• [Texte fourni]:

------------------------------------

L'article 3 du projet de loi donne un cadre très large à une évolution de la "relation de travail" et du droit de licenciement et ses conséquences, l'objectif étant de sécuriser le licenciement pour les entreprises. Les conditions et conséquences de la prise d'acte par le salarié de la rupture de son contrat de travail (une pratique reconnue et développée par la jurisprudence) seraient définies dans la loi. Planchers et plafonds seraient instaurés pour les dommages et intérêts décidés par le juge en cas de licenciement sans cause réelle et sérieuse.

Les obligations de l'employeur en matière de reclassement pour inaptitude seraient modifiées "pour sécuriser les modalités de contestation de l'avis d'inaptitude". Au sujet des PSE, le périmètre d'appréciation des difficultés justifiant les licenciements serait revu, peut-être pour limiter ce périmètre au niveau national, sachant qu'une disposition viserait à dissuader les groupes de créer artificiellement des difficultés dans une filiale afin de justifier un PSE. La définition des catégories socioprofessionnelles - un objet débattu dans les contentieux sur les PSE- serait "sécurisée". Enfin, seront simplifiées les obligations de déclaration des expositions à la pénibilité, les conditions d'exposition devant être redéfinies à compter du 1er janvier 2018. Seraient, en outre, favorisées les conditions d'accès au télétravail.

Le projet de loi d'habilitation présenté le 28 juin en conseil des ministres

Le conseil des ministres doit adopter ce projet dès le mercredi 28 juin, ce qui pourrait donner lieu à une déclaration publique de la ministre du Travail, le Parlement devant le voter d'ici le 28 juillet afin que le travail d'écriture des textes se fasse au mois d'août à la direction générale du travail, dont les agents étaient appelés à la grève le 20 juin par les syndicats du ministère.

------------------------------------

• [Données extraites]:
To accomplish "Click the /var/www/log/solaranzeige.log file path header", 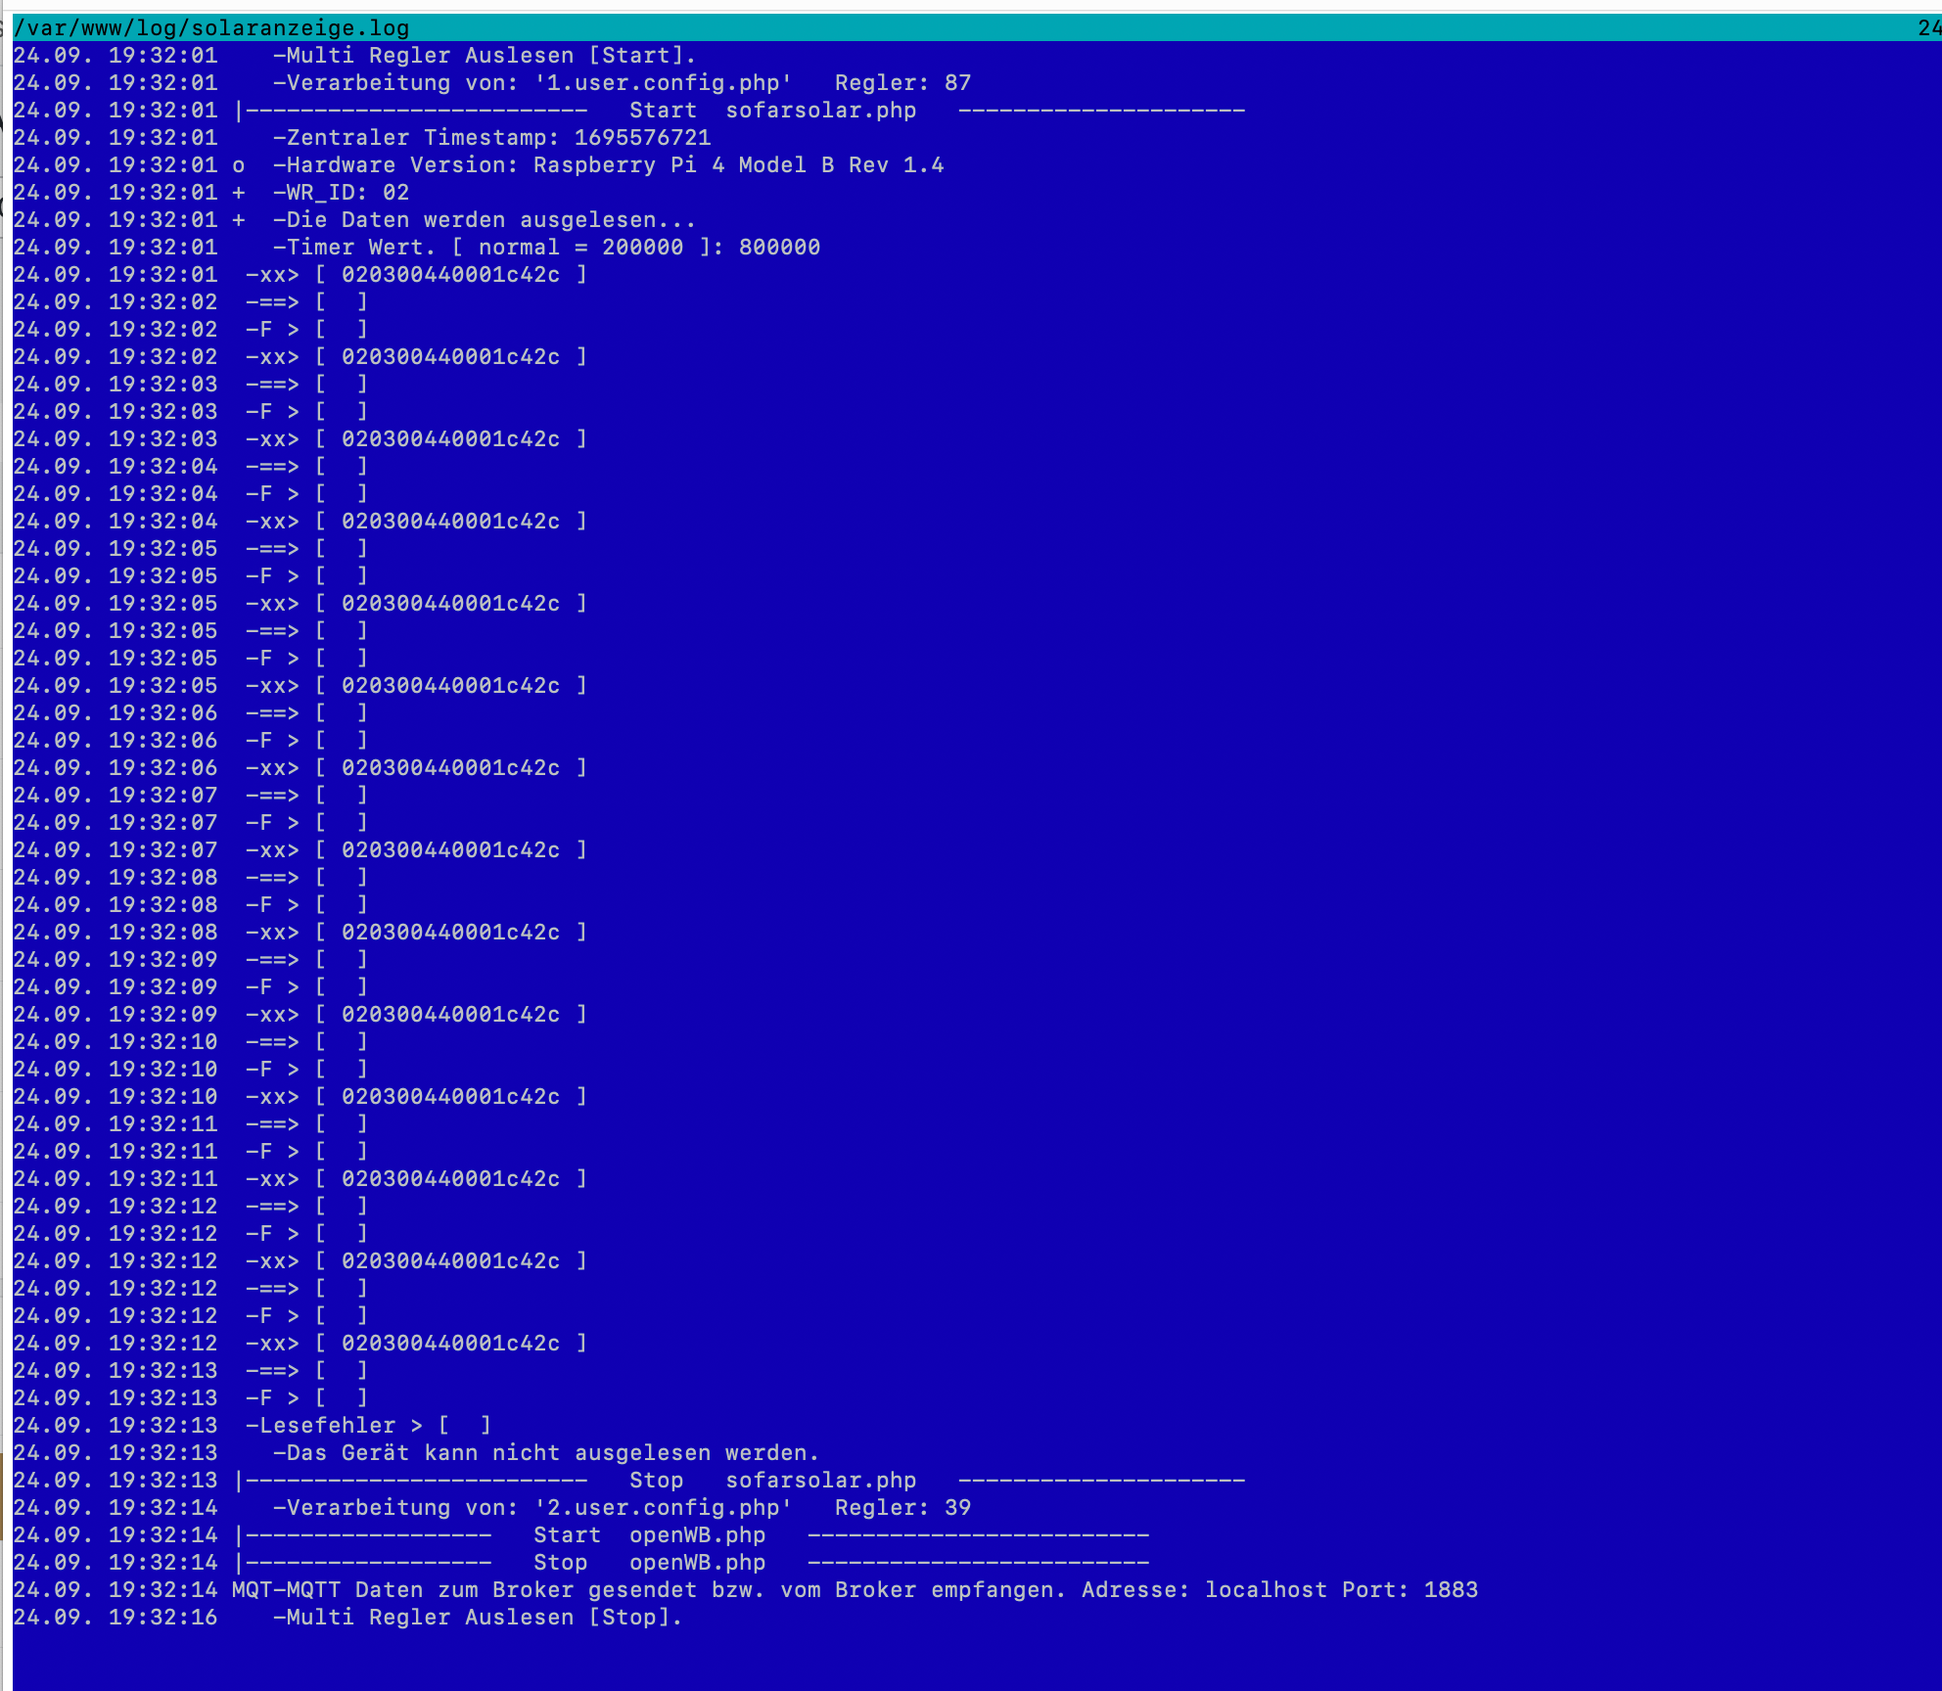I will (211, 27).
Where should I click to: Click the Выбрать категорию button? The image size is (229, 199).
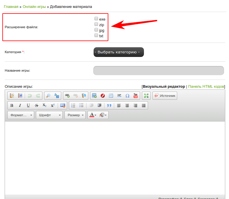(x=119, y=52)
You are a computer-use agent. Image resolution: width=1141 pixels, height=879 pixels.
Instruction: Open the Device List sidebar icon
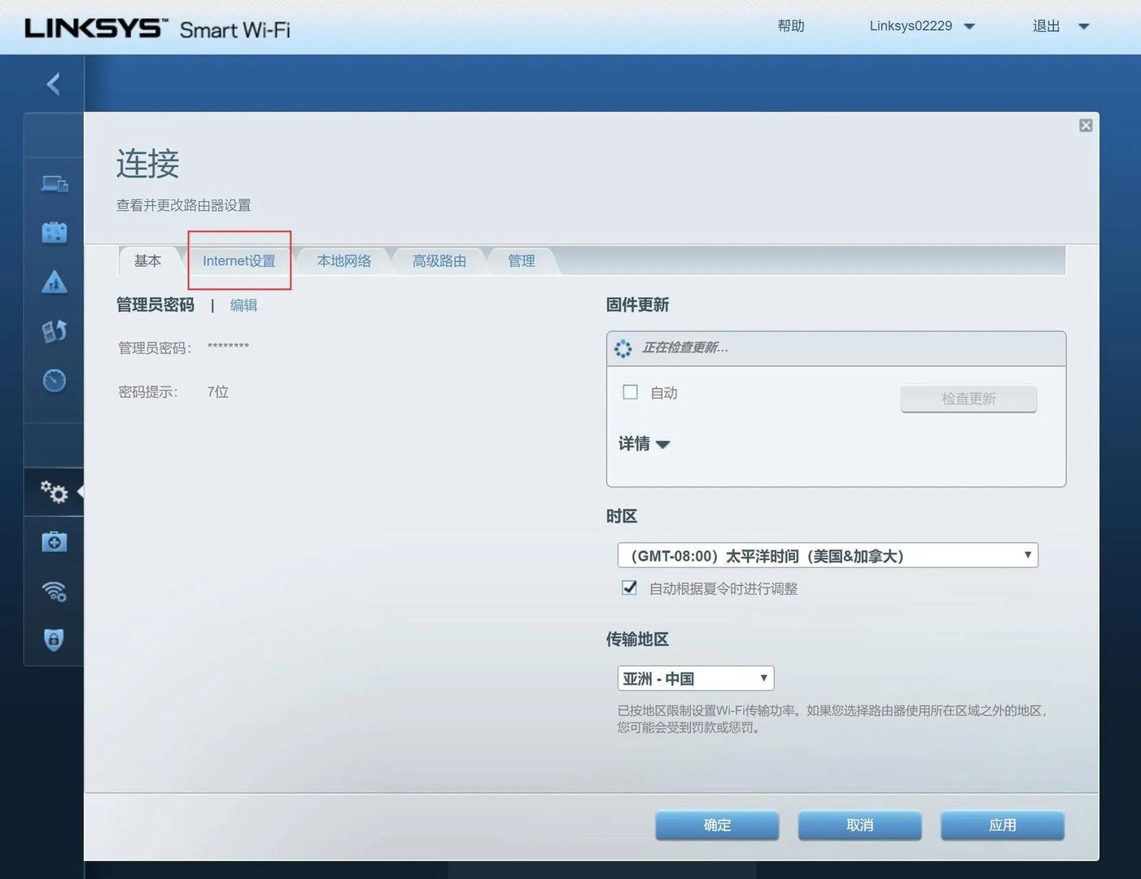click(x=54, y=183)
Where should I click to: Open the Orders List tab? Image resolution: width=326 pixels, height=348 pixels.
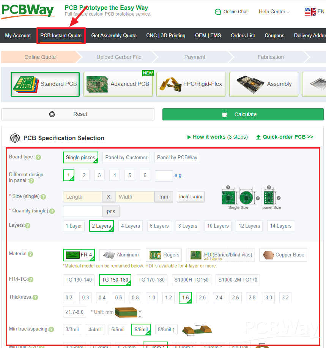point(243,35)
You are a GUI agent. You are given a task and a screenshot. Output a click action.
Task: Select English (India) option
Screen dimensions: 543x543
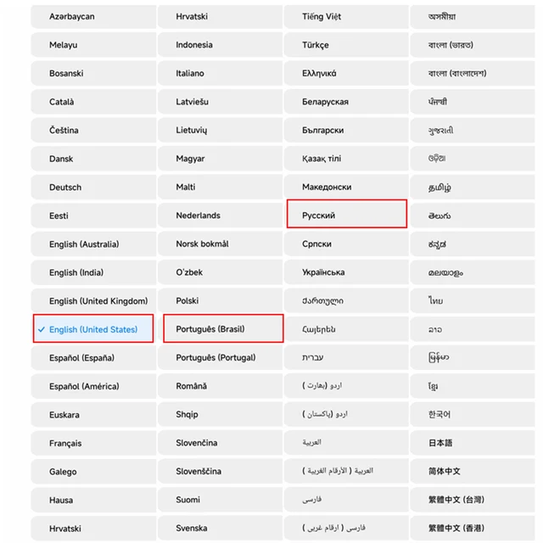[x=93, y=272]
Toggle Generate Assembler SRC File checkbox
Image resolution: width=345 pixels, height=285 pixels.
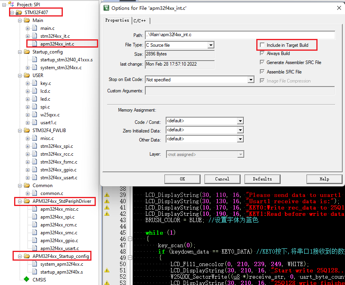click(262, 63)

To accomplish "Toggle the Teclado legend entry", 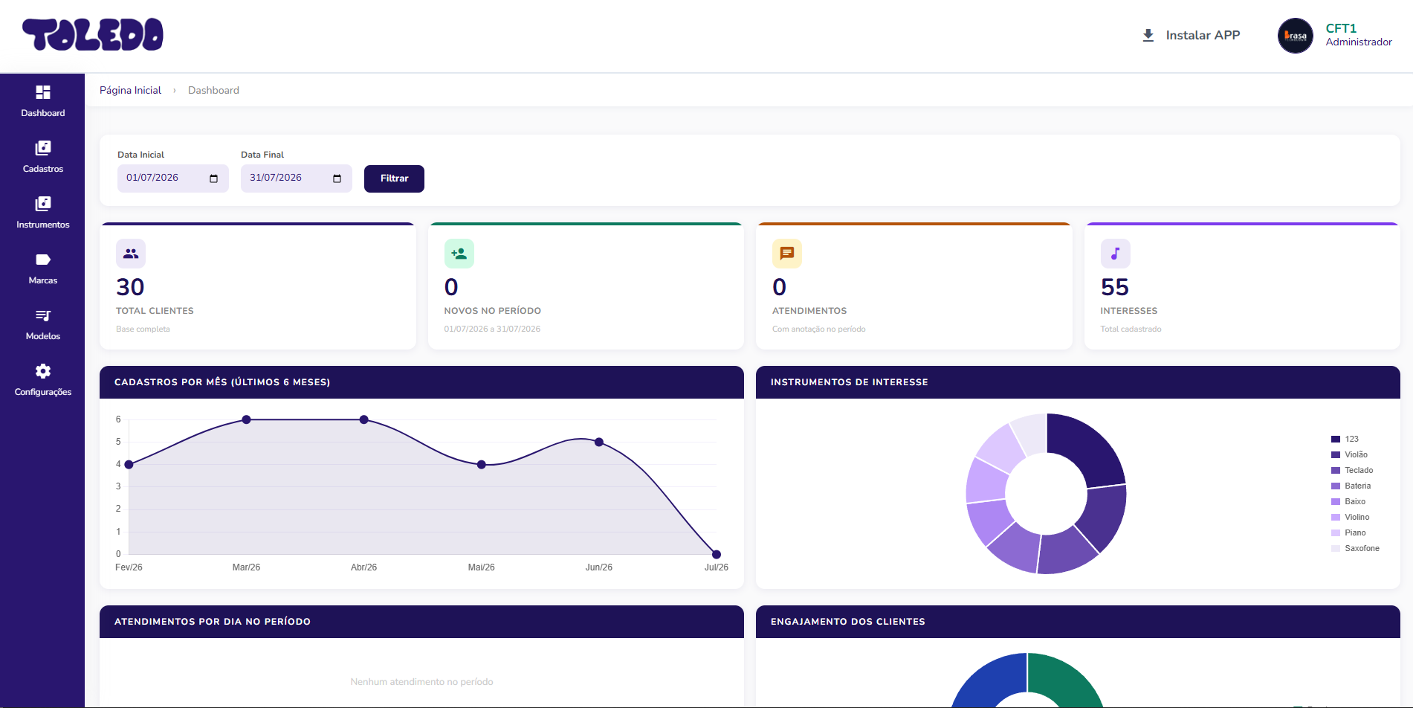I will click(x=1352, y=470).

------------------------------------

Poursuivez le texte sur le projet de loi d'habilitation réformant le droit du travail, en reprenant juste après sa dernière phrase.

• [Réponse]:
Ces éléments confirment nos inquiétudes

Les partenaires sociaux n'ont pas été informés de ce texte d'habilitation et en ont donc pris connaissance par la presse, ce qui ne manque pas de les irriter, une nouvelle fois, sur la méthode. Car même si ce texte ne dresse pas précisément ce que seront les ordonnances, il en fixe le cadre et comporte des points non encore abordés avec les partenaires sociaux, comme l'idée d'étendre le CDI de projet, de simplifier le compte pénibilité, de réduire les délais de recours contentieux après la rupture du contrat (le salarié aurait moins de temps pour saisir les prud'hommes), etc.

"Nous sommes consultés sur le contenu des ordonnances, pas sur le projet d'habilitation, nous a-t-on confirmé", déplore Fabrice Angeï, de la CGT. Ce dernier estime que les éléments du projet de loi d'habilitation confirme les inquiétudes de son syndicat : "Il est bien question d'assouplir le licenciement. Le gouvernement veut réduire le périmètre d'appréciation des difficultés au niveau national et non plus au niveau du groupe (Ndlr : ce qui avait été un temps envisagé lors de la loi Travail) mais il veut aussi simplifier vers le bas les dispositifs d'accompagnement du salarié licencié parce que n'acceptant pas une modification de son contrat de travail imposé par un accord collectif. On nous dit qu'il n'est pas question de toucher au contrat du travail mais cela revient au même si le salarié ne peut plus s'opposer à des modifications décidées par accord collectif. Nous retrouvons enfin dans ce texte la place grandissante des accords d'entreprise".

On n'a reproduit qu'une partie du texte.